- SUPPLIED TEXT
EdAid is a funding platform for higher education. EdAid partners with university and professional schools to defer tuition payment, interest-free.

History 
EdAid was founded by Tom Woolf (CEO), the former Mission Chief of JustGiving Middle East and Africa and Accenture Financial Services Strategy alumni. EdAid received regulatory approval from the Financial Conduct Authority (FCA; formerly the FSA) in February 2016 and was launched in March 2016.

Process 
EdAid lets students defer tuition fees, interest-free. 

Study now, pay later is the mechanism by which students from underrepresented communities can get fair, affordable access to higher education. 

EdAid ensures that students and their education provider have shared risk, shared reward model that builds greater level of equity into Higher Education.

EdAid is regulated by the Financial Conduct Authority and students are validated through a three-phase process that includes identity, fraud and AML checks before starting an application. Students must be on a UK, US, Canadian or Australian accredited course with the permanent right to remain in their country of study after graduation.

Word and element location records

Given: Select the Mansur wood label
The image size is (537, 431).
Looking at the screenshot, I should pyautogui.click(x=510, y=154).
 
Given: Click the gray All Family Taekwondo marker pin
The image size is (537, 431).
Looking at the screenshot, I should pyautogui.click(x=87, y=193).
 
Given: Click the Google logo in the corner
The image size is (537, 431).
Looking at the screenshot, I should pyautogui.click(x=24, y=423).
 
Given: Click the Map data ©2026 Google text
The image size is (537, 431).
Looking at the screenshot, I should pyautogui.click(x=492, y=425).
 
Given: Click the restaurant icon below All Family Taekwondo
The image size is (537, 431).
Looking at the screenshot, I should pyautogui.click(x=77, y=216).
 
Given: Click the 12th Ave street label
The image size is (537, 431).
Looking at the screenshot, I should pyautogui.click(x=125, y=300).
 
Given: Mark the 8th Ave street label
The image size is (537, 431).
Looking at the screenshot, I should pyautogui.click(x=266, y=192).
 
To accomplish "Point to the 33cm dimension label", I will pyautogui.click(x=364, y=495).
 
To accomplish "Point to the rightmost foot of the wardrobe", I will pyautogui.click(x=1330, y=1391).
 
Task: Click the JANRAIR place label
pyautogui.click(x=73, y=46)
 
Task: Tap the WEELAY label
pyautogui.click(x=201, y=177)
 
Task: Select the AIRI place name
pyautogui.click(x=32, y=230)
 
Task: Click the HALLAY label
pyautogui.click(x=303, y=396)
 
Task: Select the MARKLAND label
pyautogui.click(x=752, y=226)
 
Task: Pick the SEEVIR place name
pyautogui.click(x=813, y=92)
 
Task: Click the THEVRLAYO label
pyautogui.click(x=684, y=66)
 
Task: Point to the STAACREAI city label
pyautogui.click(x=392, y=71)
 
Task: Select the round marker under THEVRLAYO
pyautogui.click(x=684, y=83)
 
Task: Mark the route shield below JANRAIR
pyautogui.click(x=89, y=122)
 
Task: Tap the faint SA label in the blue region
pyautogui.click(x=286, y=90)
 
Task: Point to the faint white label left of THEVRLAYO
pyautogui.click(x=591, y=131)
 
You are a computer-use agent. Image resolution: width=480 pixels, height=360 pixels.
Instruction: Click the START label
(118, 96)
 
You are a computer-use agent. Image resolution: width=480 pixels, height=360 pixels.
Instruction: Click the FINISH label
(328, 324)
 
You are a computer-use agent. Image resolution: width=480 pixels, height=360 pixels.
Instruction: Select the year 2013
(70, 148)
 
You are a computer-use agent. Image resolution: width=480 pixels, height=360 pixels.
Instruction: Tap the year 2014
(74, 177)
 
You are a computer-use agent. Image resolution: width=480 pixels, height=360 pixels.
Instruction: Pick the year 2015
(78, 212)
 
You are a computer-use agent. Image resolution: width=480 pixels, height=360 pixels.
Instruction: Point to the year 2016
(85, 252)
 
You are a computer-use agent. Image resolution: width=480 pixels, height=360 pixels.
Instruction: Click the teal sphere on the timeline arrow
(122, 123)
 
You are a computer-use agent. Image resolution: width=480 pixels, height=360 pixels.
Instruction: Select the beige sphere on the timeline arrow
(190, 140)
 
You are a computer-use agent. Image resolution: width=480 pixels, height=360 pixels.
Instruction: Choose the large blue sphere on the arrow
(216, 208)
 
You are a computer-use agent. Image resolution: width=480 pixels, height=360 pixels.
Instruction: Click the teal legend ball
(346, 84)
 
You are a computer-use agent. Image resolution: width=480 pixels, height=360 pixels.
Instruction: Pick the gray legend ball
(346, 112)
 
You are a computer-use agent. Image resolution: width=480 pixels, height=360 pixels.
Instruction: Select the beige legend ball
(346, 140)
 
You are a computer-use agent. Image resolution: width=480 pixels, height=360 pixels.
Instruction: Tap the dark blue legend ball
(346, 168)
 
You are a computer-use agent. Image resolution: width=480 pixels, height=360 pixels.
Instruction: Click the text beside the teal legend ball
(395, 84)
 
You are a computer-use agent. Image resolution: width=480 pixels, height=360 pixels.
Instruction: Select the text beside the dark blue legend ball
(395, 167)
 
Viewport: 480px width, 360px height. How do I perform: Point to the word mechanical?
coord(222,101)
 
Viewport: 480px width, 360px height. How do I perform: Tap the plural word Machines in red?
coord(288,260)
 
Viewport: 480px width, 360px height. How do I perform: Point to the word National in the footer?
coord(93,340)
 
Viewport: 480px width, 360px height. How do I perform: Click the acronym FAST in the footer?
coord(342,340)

- REQUIRED TASKS
1. Reproduce the EdAid text from "EdAid is a funding" up to and including "tuition fees, interest-free.", swapping "tuition" for "course".
2. In the EdAid text, when did EdAid receive regulatory approval from the Financial Conduct Authority?
3. Write what comes next in the text about EdAid, starting after its final sentence.

- WRITTEN RESPONSES
1.
EdAid is a funding platform for higher education. EdAid partners with university and professional schools to defer course payment, interest-free.

History 
EdAid was founded by Tom Woolf (CEO), the former Mission Chief of JustGiving Middle East and Africa and Accenture Financial Services Strategy alumni. EdAid received regulatory approval from the Financial Conduct Authority (FCA; formerly the FSA) in February 2016 and was launched in March 2016.

Process 
EdAid lets students defer course fees, interest-free.

2. In February 2016.

3.
EdAid has offices in the United Kingdom, United States of America, Canada, Ireland, the United Arab Emirates and Australia. 

EdAid will fund 10,000 students in 2020, typically doubling household income for the students it funds.

Fees 
EdAid charges a technology and processing fee to the education provider and zero fees to the student. from successfully funded students which cover legal, regulatory, banking and administrative costs. Repayments are pegged to the rate of the Consumer Price Index without additional interest charges. Students will typically start to repay 10% of their monthly salary after they graduate and are in full-time employment, although EdAid also offers some regular payment plans on certain courses.

EdAid Foundation 
The EdAid Foundation is a UK-registered charity that provides matched funding from corporations, trusts, high net-worth individuals and alumni.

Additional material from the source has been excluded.